Wirtschaftliche Verbündete
Sarkozy startet Charmeoffensive zulasten Deutschlands

Der französische Staatspräsident Nicolas Sarkozy strebt nach mehr Einfluss in den neuen EU-Staaten. Mit seiner Charmeoffensive in Mittel- und Osteuropa wagt Sarkozy einen Neuanfang und setzt sich bewusst von seinen Vorgängern ab. Dabei profitiert er vor allem von deutsch-polnischen Spannungen.

PARIS. Seinem polnischen Amtskollegen Lech Kaczynski schlug Sarkozy gestern einen bilateralen Rahmenvertrag vor. Ziel sei es, die franko-polnische Zusammenarbeit in den Bereichen Energie-, Landwirtschafts- und Wirtschaftspolitik zu verstärken, teilte der Elysée-Palast mit. Sarkozys Idee sei „wirklich interessant“, sagte Kaczynski in Paris.

Seit seinem Amtsantritt im Mai bemüht sich Sarkozy intensiv um den größten EU-Mitgliedstaat im Osten. Im Juni reiste er nach Warschau, um dort für den neuen EU-Reformvertrag zu werben. Dass die polnische Regierung dem Vertrag beim EU-Gipfel am 22. Juni nach langer Gegenwehr doch noch zustimmte, betrachtet Sarkozy nicht als Verdienst der damaligen EU-Ratspräsidentin Angela Merkel, sondern als sein eigenes. Das hatte der Franzose unmittelbar nach dem EU-Gipfel deutlich gemacht.

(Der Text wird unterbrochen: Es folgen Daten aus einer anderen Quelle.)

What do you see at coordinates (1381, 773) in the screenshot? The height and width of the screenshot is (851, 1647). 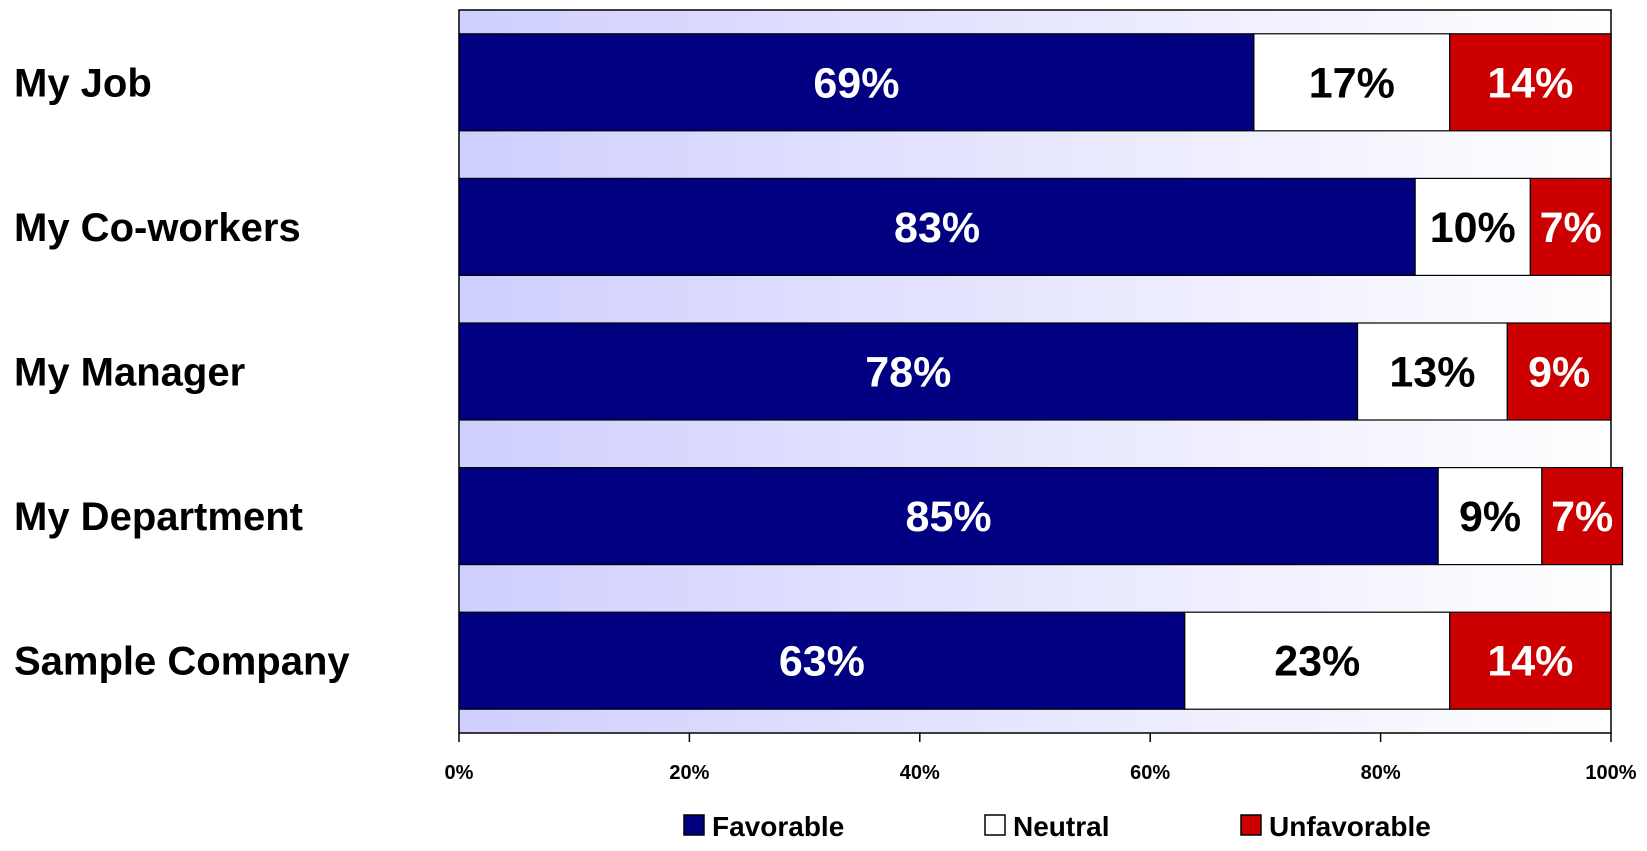 I see `x-tick-label: 80%` at bounding box center [1381, 773].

Sarkozy hofft wohl, von den seit nunmehr über einem Jahr andauernden deutsch-polnischen Spannungen zu profitieren. „Mittel- und Osteuropa ist kein Hinterhof Deutschlands“, sagt auch Experte Olivier Louis vom Institut Francais des Relations Internationales (Ifri) und fügt hinzu: „Vor allem zu Polen unterhält Frankreich mittlerweile sehr gute Beziehungen“.

Das war nicht immer so. Sarkozys Vorgänger Francois Mitterrand und Jacques Chirac hatten zeitweise ein sehr gespanntes Verhältnis zu den früheren Ostblockstaaten. Mitterrand verspielte viel Kredit, weil er sich anfangs gegen die EU-Osterweiterung sperrte. Jacques Chirac löste große Irritationen aus mit seiner herablassenden Kritik an den Mittel- und Osteuropäern, nachdem diese den US-Angriff auf Irak befürworteten. Damit hätten sie „eine gute Gelegenheit verpasst, den Mund zu halten“, hatte der Irak-Kriegsgegner Chirac damals gesagt. „Diese Äußerung wird ihm bis heute übel genommen“, weiß Ifri-Forscher Louis.

Sarkozy will nun den Neuanfang mit den Mittel- und Osteuropäern wagen und investiert darin viel Energie. In der kurzen Zeit seit seinem Wahlsieg besuchte der Präsident nicht nur Polen, sondern auch Ungarn und Bulgarien. In Sofia wurde Sarkozy vergangene Woche wie ein Held empfangen. Der Einsatz seiner Frau Cécilia bei der Befreiung der bulgarischen Krankenschwestern aus libyscher Haft ist dort unvergessen. Frankreichs Präsident, dessen Vater aus Ungarn einwanderte, setzt auch seine Herkunft für seine politischen Ziele ein. „Ich bin ein halber Osteuropäer“, sagte er bei einem Vortrag in der Universität Sofia.